As it traced the 13-year process from experiments to trials to negotiations with manufacturers to more and more trials and finally to the long wait for WHO approval, the programme took on the shape of a slow-moving but increasingly gripping thriller.
It also added a powerful human dimension. In Africa, we got the backstories of several of the doctors, parents and children desperate for a vaccine. In Oxford, we watched the scientists combining their terrifyingly important work (granted, it’s not TV reviewing, but still…) with weirdly recognisable British daily life. And, somewhat unusually for an uncompromising science documentary, the finale was a genuine tear-jerker, with all hoops jumped and a closing caption informing us that the vaccine rollout began earlier this month with the inoculation of a baby in Ivory Coast.
Sadly, the programme was probably right in feeling obliged these days to defend vaccines in general as beneficial to the human race. Otherwise, this was an entirely heartening experience: both in the modestly worn heroism of the scientists and in the BBC devoting an hour of primetime to doing them full and serious-minded justice.
I’ve long thought that there are too many cop shows about the police being either brilliant or evil and not enough about them being what they actually seem to be – which is a bit rubbish. Happily, that gap has now been partly filled by Piglets, a new comedy whose title police leaders have (a bit rubbishly) denounced as ‘highly offensive’.
The title in question refers to a batch of trainee officers freshly recruited to boost police numbers, as blithely promised by pretty much every government ever. These trainees are of course a mixed bunch, but they do have one thing in common – so far at least, none of them should be anywhere near a police station.
Piglets is created by the people behind the estimable Green Wing and already promises to be equally great as a fast-paced, sometimes daft, often broad piece of unabashed entertainment.

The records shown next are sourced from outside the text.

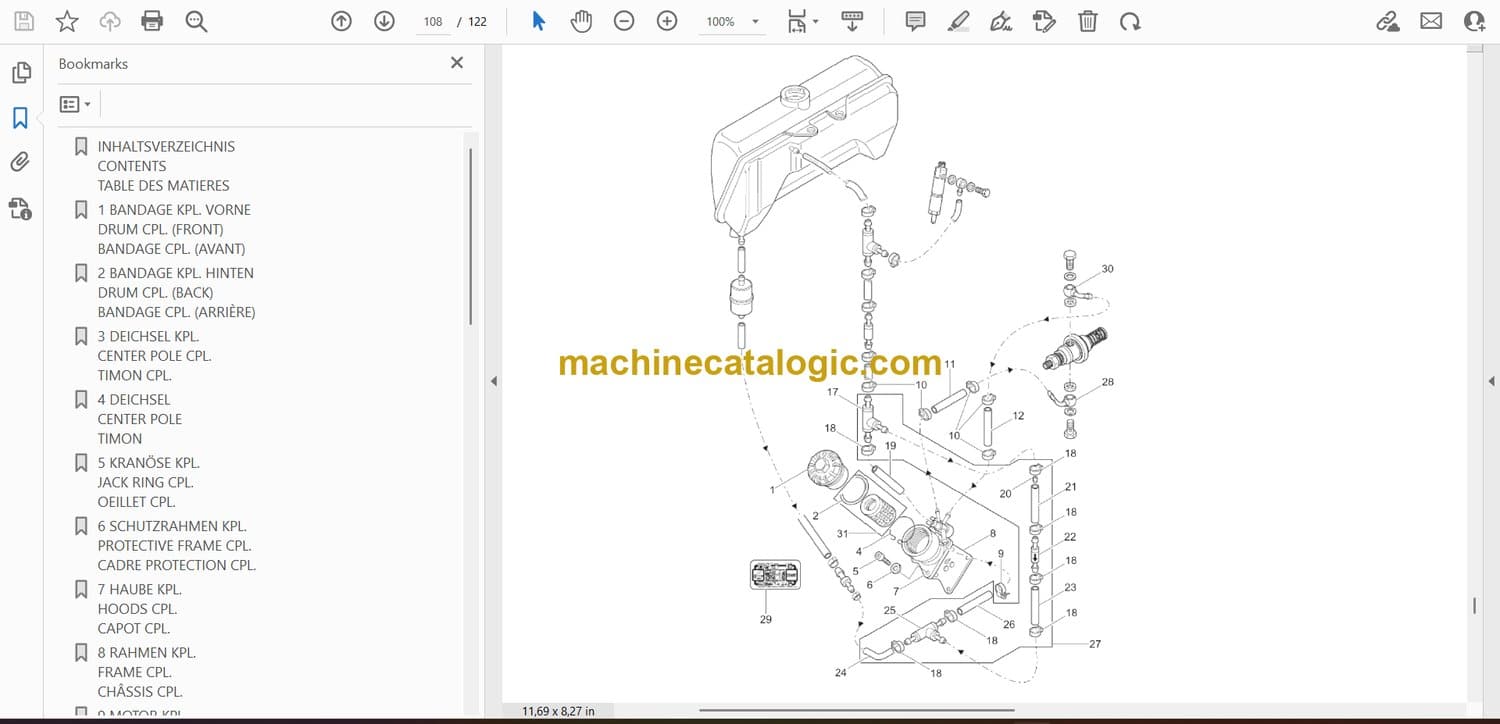Close the Bookmarks panel

(x=457, y=63)
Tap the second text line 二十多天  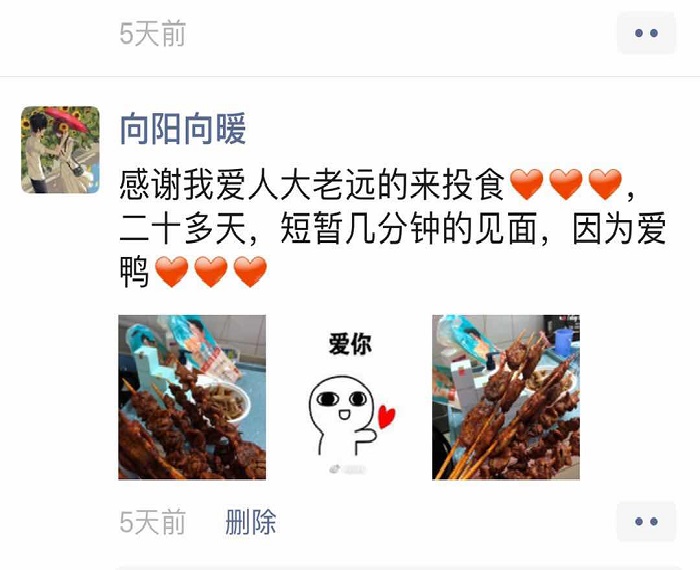pos(393,229)
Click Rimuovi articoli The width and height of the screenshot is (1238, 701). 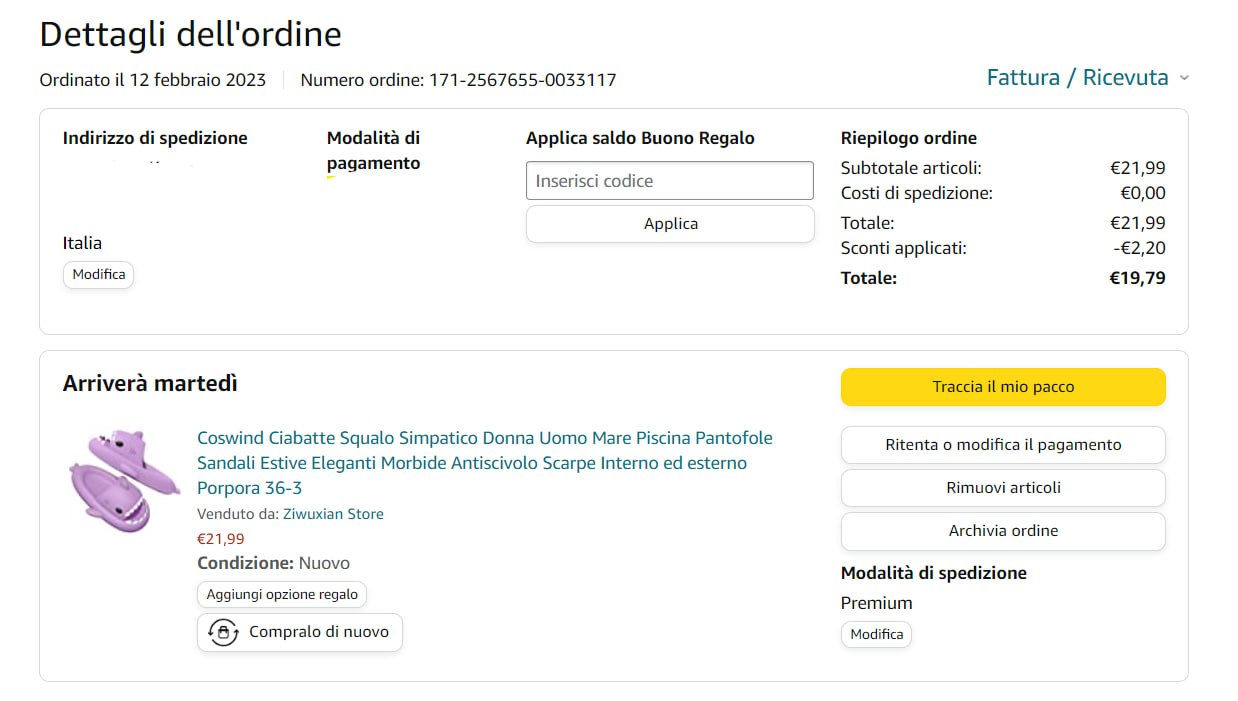click(1003, 488)
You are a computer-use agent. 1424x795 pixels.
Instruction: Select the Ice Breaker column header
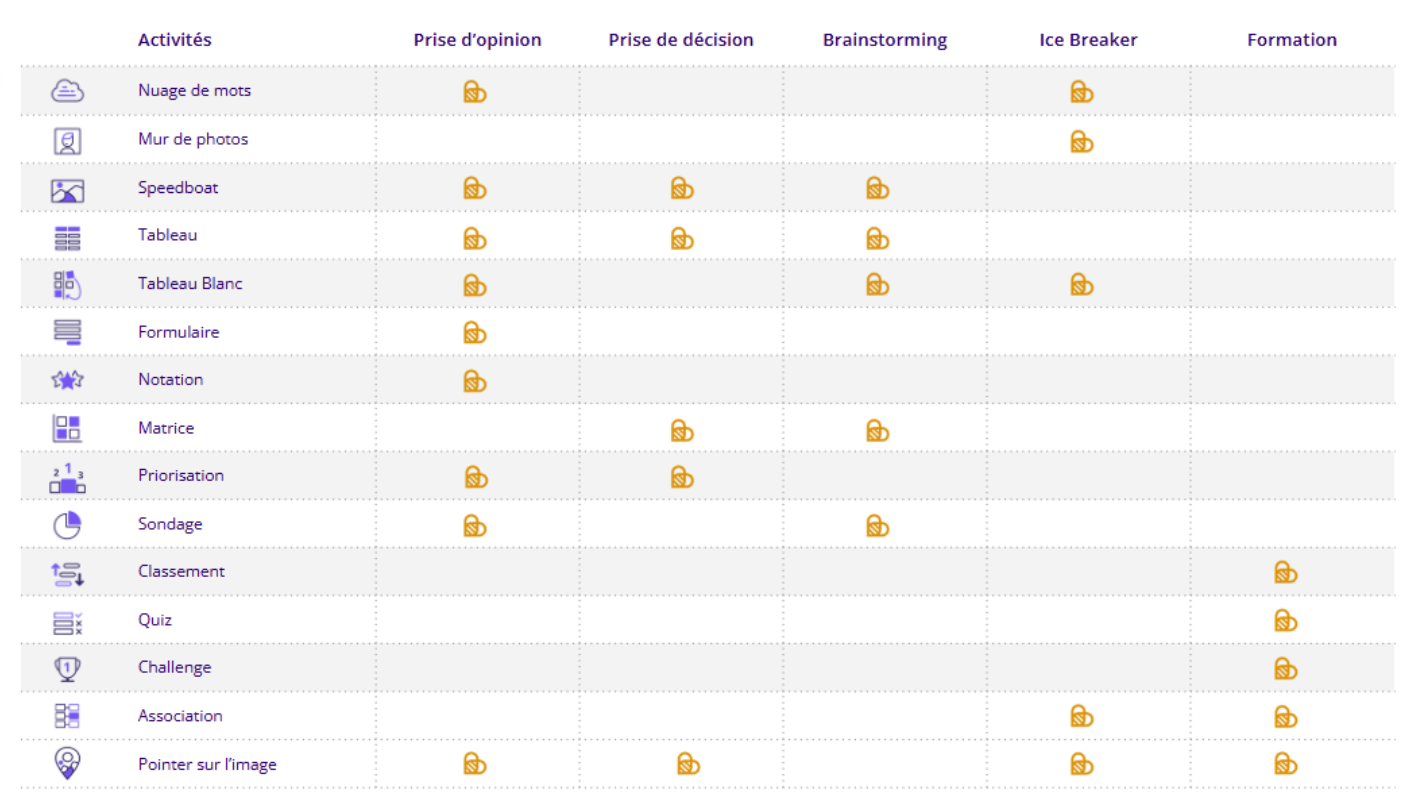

In fact, I can’t think of many sitcom first episodes that have done such a fine job of not just introducing but establishing a large cast of characters while still keeping the blizzard of good gags coming. As in Green Wing, there’s also the presence of Mark Heap, who, with the possible exception of Matt Berry, must be the funniest comic actor around who always plays the same character: in Heap’s case one where pompousness, nervousness and incompetence are immaculately intertwined.